▶ **TASK PROMPT**
Answer these questions about the broccoli story:
1. How many years did the narrator go without television during the Eighties?
2. Which two shows made up the daughter's first one hour of television per day?
3. What did the narrator sprinkle on the steamed broccoli served that dinner?

▶ **PROVIDED PASSAGE**
It was the early Nineties and George Herbert Walker Bush was president. Despite being male, I was a full-time stay-at-home-mom living in the Pacific Northwest. My lord and master was a four-year-old girl; my daughter.
As a full-time stay-at-home-mom, I tried to instill healthy eating habits in the little girl who completely dominated my life. I tried to instill a love of books, a love of nature, a love of animals, a love of diversity, a love of life…..
I mistakenly thought I could sculpt a human with all the progressive and spiritual foundations I felt I embodied. Cooking for her three times a day, seven days a week, 365 days a year, I mistakenly thought I could develop in her healthy eating habits…..
I happen to be an ardent lover of broccoli. Seriously, I can’t get enough of it. Despite being rather poor back then, I only purchased organic broccoli and I tried to always have it on hand because I cooked it and served it regularly.
To my heart-breaking dismay, no matter how I served it or disguised it, my daughter hated it. It wasn’t something that she didn’t care for. It was something that she actually hated.
With a passion!
During the Eighties I went 8 years without television. (I was a weirdo back then.) But then I married a woman who had never been without television her entire life. After two years without television she finally begged me to get a TV. At that point in our relationship she could have begged for anything and I would have relented.
But I insisted on drastically restricting the access to TV our daughter would have. At first, I only allowed my daughter one hour of television per day; a half-hour of Pee Wee’s Playhouse and a half-hour of The Simpsons. That is all we ever watched.
But that didn’t last long. Before we knew it we were watching Sesame Street and Beverly Hills 90210. I’m not sure how that happened. And then there were the shows the wife wanted to watch…..
And then came that dreadful, horrible day. As with every day, I cooked up dinner and, as was often the case, that dinner happened to include steamed broccoli (upon which I had sprinkled shredded cheddar cheese in order to make it more palatable to my daughter).
I tried to set a precedent of not ever watching TV and eating at the same time but I was overruled by the females of my little family. I have no idea what else I cooked that night for dinner except that broccoli was part of it.

▶ **DATASET SECTION**
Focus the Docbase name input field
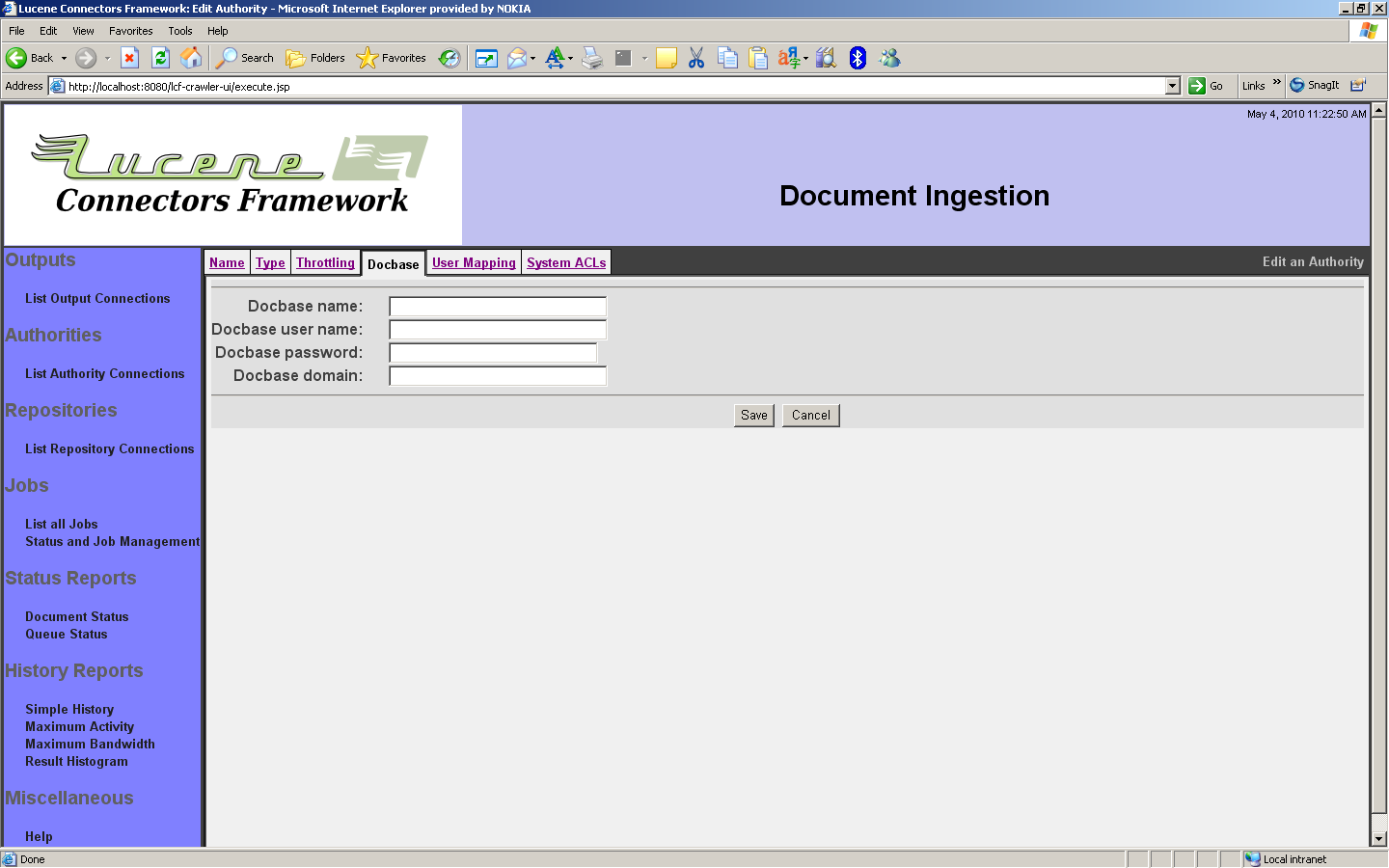 point(497,307)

▶ **TASK SOLUTION**
1. 8 years.
2. Pee Wee's Playhouse and The Simpsons.
3. Shredded cheddar cheese.